TASK ITEM: Every line of the entries below from the one containing "[Compartir en Facebook] (83, 946)" to the one containing "Detalles (198, 1217)", both ends included, must be written out exactly. No other line belongs in the answer.
────────────────
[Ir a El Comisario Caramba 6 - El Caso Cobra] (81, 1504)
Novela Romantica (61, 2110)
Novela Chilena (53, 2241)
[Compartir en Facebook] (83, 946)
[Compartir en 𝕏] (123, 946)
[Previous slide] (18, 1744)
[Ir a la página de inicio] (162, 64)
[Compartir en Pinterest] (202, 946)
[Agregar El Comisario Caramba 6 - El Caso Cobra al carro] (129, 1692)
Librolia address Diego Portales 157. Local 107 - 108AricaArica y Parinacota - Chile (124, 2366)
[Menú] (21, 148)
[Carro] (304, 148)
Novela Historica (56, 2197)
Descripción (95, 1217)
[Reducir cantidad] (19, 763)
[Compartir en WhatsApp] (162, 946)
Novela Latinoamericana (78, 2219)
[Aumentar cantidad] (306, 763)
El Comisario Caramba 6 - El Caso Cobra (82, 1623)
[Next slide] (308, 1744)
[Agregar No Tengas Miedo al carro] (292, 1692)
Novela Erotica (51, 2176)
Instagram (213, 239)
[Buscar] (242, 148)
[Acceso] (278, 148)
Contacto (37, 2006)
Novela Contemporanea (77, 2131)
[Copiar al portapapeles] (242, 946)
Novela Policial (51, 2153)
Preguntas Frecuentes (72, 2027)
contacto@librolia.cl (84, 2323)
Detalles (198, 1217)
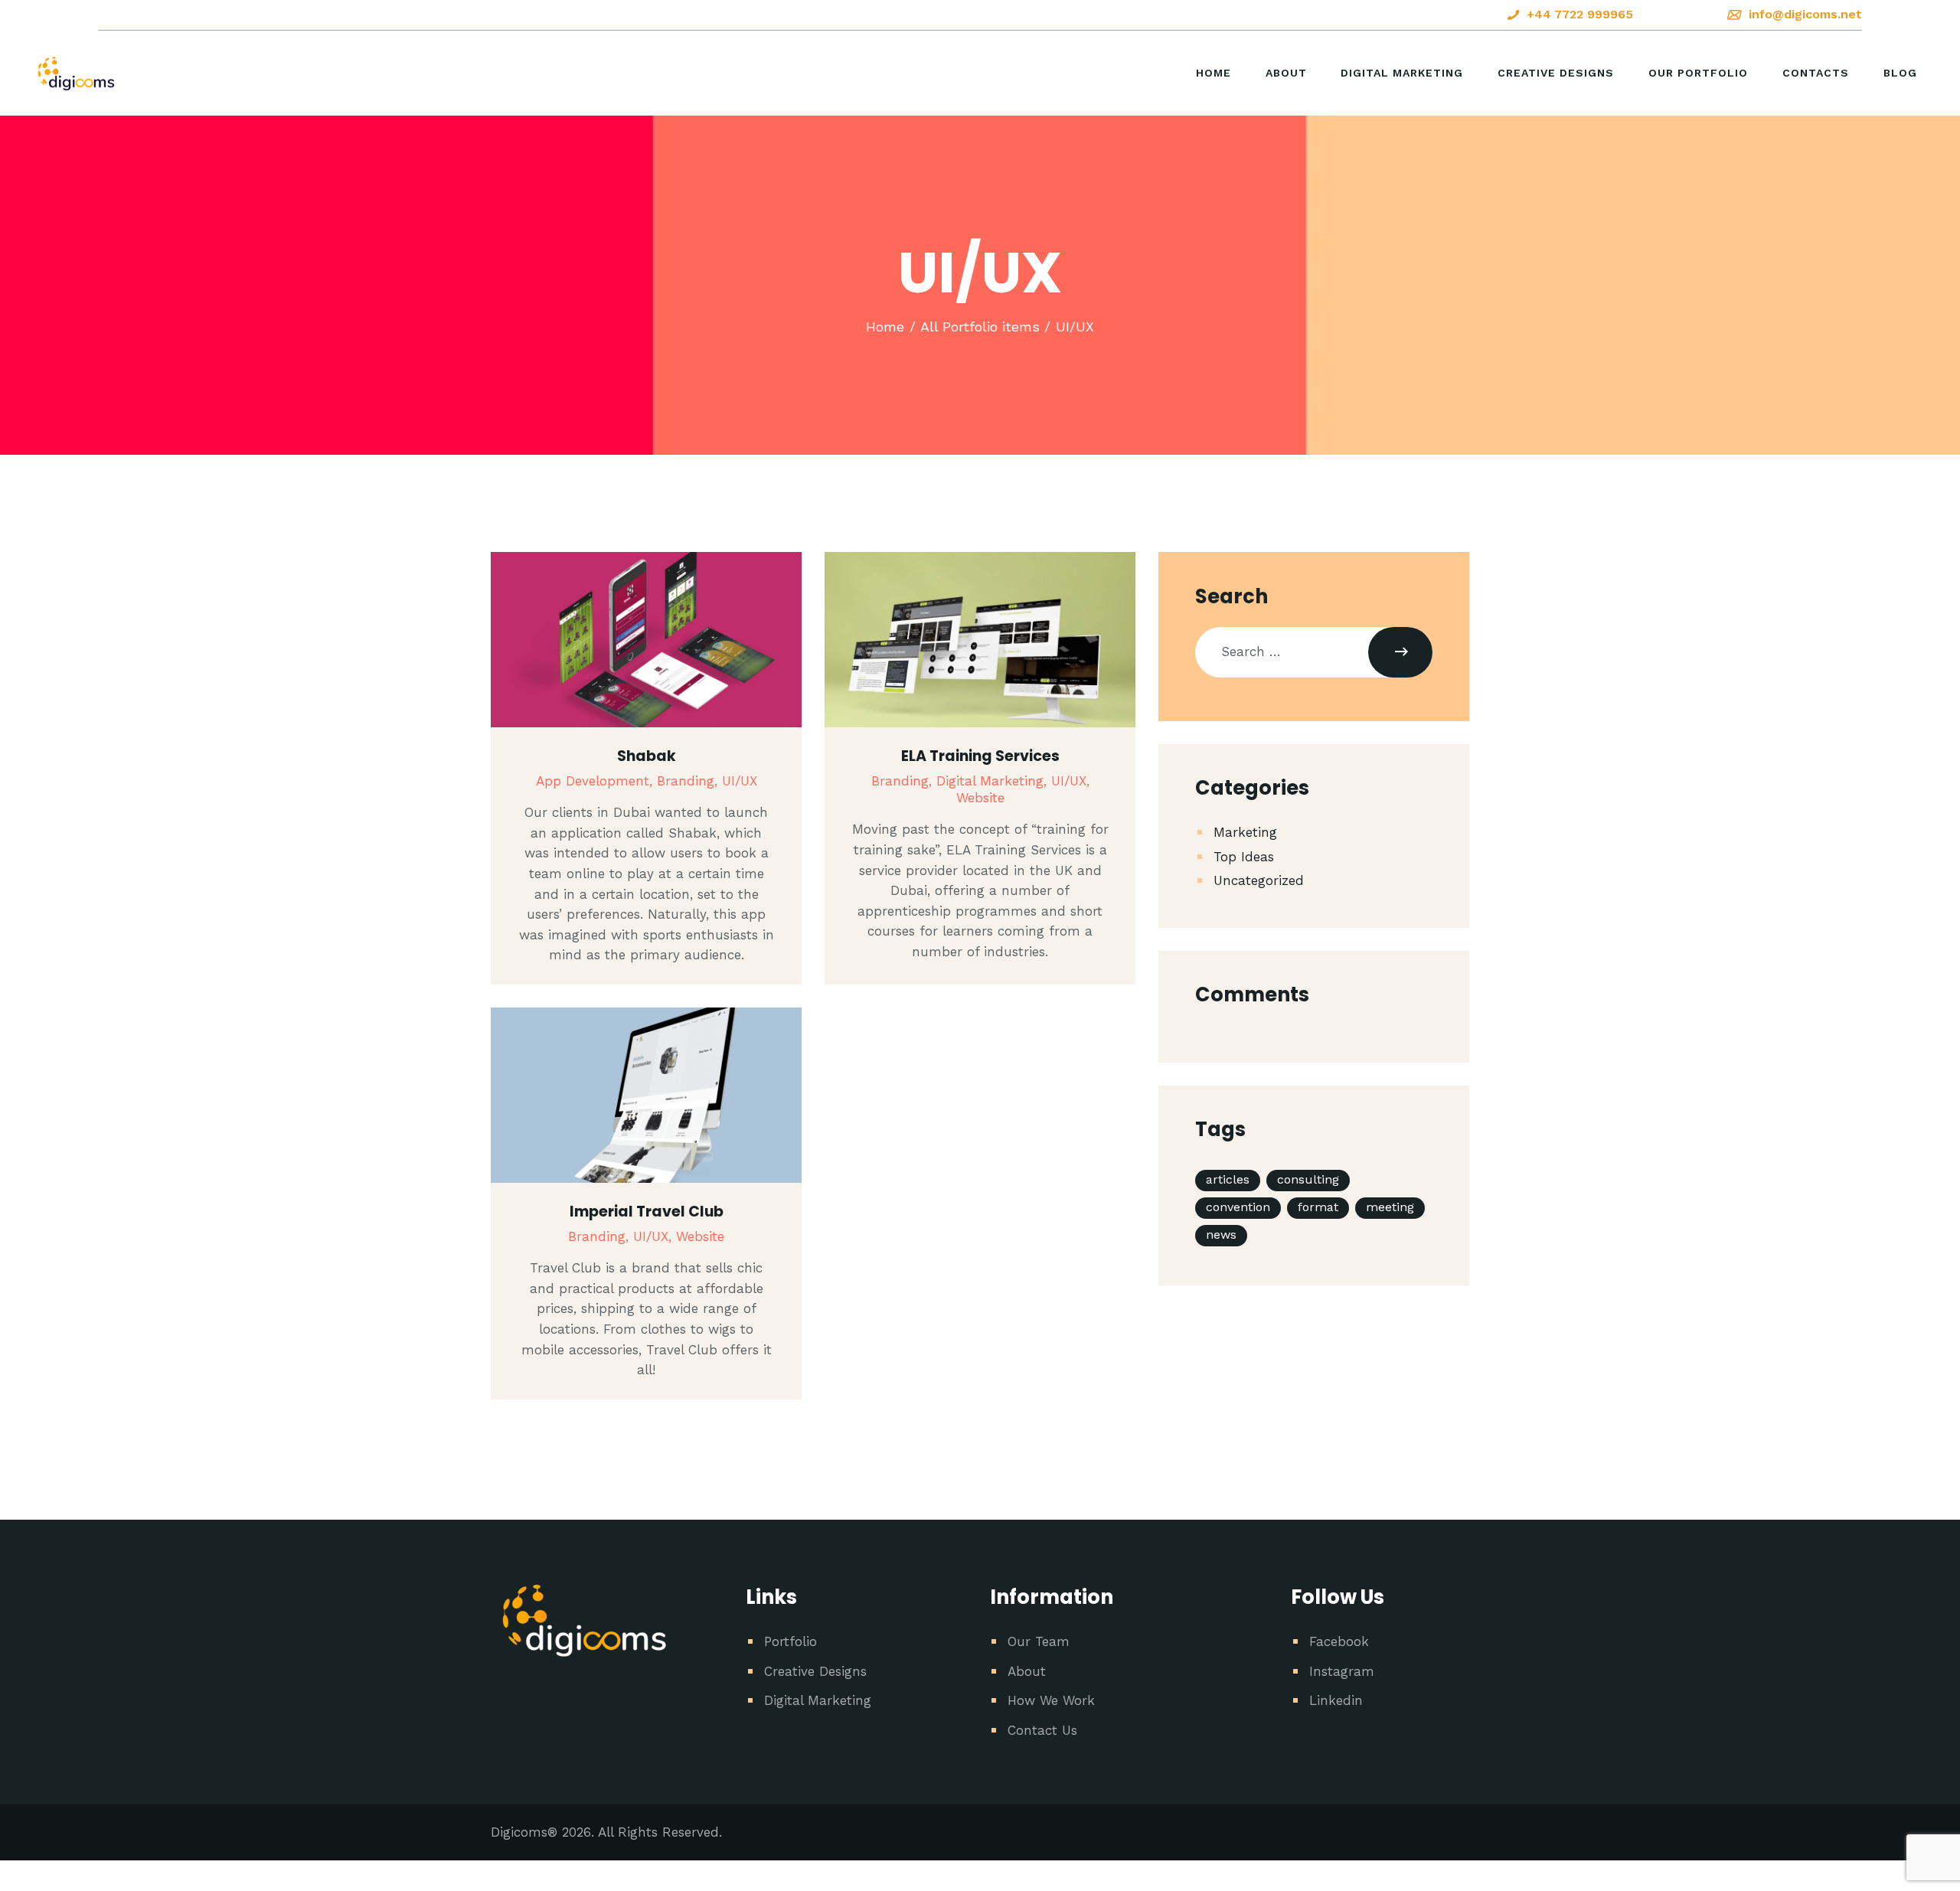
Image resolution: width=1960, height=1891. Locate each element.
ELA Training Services (980, 756)
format (1318, 1207)
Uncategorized (1259, 880)
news (1221, 1234)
────────────────
RESULT FOR THIS EXERCISE:
[Compartir en Facebook] (83, 946)
[Compartir en 𝕏] (123, 946)
[Previous slide] (18, 1744)
[Ir a la página de inicio] (162, 64)
[Compartir en Pinterest] (202, 946)
[Agregar El Comisario Caramba 6 - El Caso Cobra al carro] (129, 1692)
Librolia address Diego Portales 157. Local 107 - 108AricaArica y Parinacota - Chile (124, 2366)
[Menú] (21, 148)
[Carro] (304, 148)
Novela Historica (56, 2197)
Descripción (95, 1217)
[Reducir cantidad] (19, 763)
[Compartir en WhatsApp] (162, 946)
Novela Latinoamericana (78, 2219)
[Aumentar cantidad] (306, 763)
El Comisario Caramba 6 - El Caso Cobra (82, 1623)
[Next slide] (308, 1744)
[Agregar No Tengas Miedo al carro] (292, 1692)
Novela Erotica (51, 2176)
Instagram (213, 239)
[Buscar] (242, 148)
[Acceso] (278, 148)
Contacto (37, 2006)
Novela Contemporanea (77, 2131)
[Copiar al portapapeles] (242, 946)
Novela Policial (51, 2153)
Preguntas Frecuentes (72, 2027)
contacto@librolia.cl (84, 2323)
Detalles (198, 1217)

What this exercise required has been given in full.